Background information
- Also known as: Cezary Fish
- Born: 30 September 1962 (age 62)
- Origin: Brzeg, Poland
- Genres: Avant-garde, punk, punk jazz, classical, new wave, techno, experimental rock, noise rock, grindcore, country, dark ambient, dub, easy listening, jazz
- Occupation(s): Composer, producer
- Instrument(s): Sampler, guitar, keyboards, percussion
- Years active: 1980–present
- Labels: MyHouse, Sonic
- Website: bexalala.bandcamp.com

= Cezary Ostrowski =

Cezary Maciej Ostrowski (born 30 September 1962) is a Polish composer, musician, songwriter, author, visual artist and journalist.

Ostrowske was born in Brzeg, Lower Silesia. He is best known for his work as a leader of the critically acclaimed new wave band Bexa Lala, established in 1983. Before that, he had fronted the groups: Taz and Leo Patett in the early 1980s, bands renowned for their rough, and violent sound influenced by free jazz, electronica, and post-punk. In 2001, he formed the jazz duo Trzaska & Ostrowski that released the album Blades.
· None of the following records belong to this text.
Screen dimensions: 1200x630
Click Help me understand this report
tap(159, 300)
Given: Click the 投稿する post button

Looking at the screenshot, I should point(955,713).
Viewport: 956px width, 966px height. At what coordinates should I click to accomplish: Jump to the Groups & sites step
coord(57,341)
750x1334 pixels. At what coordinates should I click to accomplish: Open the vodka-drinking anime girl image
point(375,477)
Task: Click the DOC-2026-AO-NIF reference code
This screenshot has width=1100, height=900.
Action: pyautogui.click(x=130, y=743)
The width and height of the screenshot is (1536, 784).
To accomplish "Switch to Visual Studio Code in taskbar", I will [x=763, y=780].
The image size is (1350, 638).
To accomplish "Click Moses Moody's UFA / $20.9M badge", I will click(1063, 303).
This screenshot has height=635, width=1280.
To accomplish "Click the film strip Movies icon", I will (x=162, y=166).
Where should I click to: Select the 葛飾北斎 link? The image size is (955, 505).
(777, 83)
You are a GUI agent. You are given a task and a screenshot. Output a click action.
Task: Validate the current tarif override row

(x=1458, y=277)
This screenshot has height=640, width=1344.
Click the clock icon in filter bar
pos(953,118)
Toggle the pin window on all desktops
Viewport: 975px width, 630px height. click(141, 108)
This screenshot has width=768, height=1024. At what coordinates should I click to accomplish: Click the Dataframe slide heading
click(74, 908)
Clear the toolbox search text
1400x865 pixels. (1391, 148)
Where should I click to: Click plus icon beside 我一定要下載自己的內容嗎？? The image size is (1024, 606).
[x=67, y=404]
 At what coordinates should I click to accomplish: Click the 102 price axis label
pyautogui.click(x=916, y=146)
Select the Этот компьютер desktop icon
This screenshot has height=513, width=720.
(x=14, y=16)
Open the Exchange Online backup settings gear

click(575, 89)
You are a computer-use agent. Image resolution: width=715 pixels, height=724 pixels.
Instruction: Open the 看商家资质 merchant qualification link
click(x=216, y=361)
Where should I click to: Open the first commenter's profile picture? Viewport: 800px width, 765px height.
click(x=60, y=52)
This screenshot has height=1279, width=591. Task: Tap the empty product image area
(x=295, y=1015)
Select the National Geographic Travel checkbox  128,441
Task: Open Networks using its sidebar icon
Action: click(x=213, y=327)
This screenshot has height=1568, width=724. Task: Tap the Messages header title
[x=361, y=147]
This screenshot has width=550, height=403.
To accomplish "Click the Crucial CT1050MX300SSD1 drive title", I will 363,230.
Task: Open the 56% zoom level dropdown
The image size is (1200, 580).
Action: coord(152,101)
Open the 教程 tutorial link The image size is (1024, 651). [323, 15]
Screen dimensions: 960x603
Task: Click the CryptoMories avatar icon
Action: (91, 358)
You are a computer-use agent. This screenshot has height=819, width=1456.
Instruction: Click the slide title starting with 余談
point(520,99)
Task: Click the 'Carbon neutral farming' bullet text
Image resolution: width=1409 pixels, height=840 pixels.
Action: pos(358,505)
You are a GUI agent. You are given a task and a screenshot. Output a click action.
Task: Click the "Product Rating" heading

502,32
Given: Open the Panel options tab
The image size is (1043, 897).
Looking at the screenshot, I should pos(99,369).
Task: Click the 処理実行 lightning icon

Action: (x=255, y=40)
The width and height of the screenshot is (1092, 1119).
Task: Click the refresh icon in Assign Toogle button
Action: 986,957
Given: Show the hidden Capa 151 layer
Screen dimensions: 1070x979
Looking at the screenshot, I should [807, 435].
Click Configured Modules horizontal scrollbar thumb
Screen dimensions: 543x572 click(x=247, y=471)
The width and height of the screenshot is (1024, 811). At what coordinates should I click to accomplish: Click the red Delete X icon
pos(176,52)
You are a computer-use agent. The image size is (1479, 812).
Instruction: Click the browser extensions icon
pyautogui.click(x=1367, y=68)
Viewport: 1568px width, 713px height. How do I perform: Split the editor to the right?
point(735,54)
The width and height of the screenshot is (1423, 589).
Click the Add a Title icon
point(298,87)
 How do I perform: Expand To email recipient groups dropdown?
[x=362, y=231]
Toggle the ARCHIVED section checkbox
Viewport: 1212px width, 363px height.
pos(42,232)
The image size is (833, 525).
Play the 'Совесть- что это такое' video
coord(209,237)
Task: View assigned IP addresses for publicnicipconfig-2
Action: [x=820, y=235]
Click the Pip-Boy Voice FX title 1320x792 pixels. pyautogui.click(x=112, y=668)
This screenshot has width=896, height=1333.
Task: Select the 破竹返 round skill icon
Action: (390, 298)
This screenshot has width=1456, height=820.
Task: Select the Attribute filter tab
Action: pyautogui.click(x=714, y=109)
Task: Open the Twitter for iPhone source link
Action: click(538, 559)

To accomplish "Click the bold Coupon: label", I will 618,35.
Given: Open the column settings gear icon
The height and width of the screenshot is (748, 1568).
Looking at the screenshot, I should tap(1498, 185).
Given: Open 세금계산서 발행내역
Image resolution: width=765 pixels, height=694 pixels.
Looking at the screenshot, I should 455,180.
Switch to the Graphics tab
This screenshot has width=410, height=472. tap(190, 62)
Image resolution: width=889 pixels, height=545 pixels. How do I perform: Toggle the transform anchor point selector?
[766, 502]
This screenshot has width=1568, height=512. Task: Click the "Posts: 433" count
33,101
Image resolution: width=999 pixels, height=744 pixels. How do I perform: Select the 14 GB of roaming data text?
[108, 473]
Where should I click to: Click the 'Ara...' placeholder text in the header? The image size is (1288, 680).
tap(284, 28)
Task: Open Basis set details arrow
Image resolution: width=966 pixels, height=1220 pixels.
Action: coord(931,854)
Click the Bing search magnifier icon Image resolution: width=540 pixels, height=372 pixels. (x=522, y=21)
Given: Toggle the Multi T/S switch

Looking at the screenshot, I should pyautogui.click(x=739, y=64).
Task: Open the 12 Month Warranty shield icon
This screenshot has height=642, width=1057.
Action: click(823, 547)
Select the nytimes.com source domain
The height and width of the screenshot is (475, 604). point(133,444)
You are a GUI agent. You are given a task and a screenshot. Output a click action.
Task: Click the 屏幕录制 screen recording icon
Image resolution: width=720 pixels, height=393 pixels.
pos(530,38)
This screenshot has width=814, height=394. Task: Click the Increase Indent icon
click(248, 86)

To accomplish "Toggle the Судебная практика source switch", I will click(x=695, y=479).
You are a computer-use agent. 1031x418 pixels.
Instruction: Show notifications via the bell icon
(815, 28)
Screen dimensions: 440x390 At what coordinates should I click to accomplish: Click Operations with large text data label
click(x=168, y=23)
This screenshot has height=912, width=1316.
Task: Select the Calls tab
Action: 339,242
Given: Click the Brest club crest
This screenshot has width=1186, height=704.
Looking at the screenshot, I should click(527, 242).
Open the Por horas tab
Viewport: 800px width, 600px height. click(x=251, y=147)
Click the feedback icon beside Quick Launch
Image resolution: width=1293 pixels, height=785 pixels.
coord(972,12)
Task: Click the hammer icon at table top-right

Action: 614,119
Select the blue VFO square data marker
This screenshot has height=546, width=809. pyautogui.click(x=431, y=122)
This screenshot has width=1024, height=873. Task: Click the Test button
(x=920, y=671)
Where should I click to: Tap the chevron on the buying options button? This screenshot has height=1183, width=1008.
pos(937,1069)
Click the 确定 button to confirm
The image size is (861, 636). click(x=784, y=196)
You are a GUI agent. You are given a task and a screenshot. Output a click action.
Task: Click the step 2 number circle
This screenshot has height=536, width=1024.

In 2003 his another duo Swietlicki & Ostrowski released the album Crawl. Ostrowski's music is generally characterised by intensity and a wide variety of influences.

Cezary Ostrowski's work was selected for 60x60 International mix in 2005.

Cezary Ostrowski lives in Poznań, Poland.

Ostrowski The-Rite-of-Springs

==Youth and education==
Ostrowski was born in the small town of Brzeg in the Lower Silesia, Poland, to Izabela and Tomasz Ostrowski.

As a child, Ostrowski lived in Brzeg and then Zielona Góra in Poland. His father Tomasz was a lawyer, with a love of literature, and his mother was a teacher. In spite of this Ostrowski was often in trouble with the local school authorities.
In 1977 his family moved to Poznań. After his secondary schooling, Ostrowski studied drawing (Fine Art) at the Academy of Fine Arts in Poznań.

===Work with other artists===
Cezary Ostrowski has also played with Mikolaj Trzaska, Olga Jackowska, Marcin Swietlicki, Malgorzata Ostrowska, Piotr Bikont.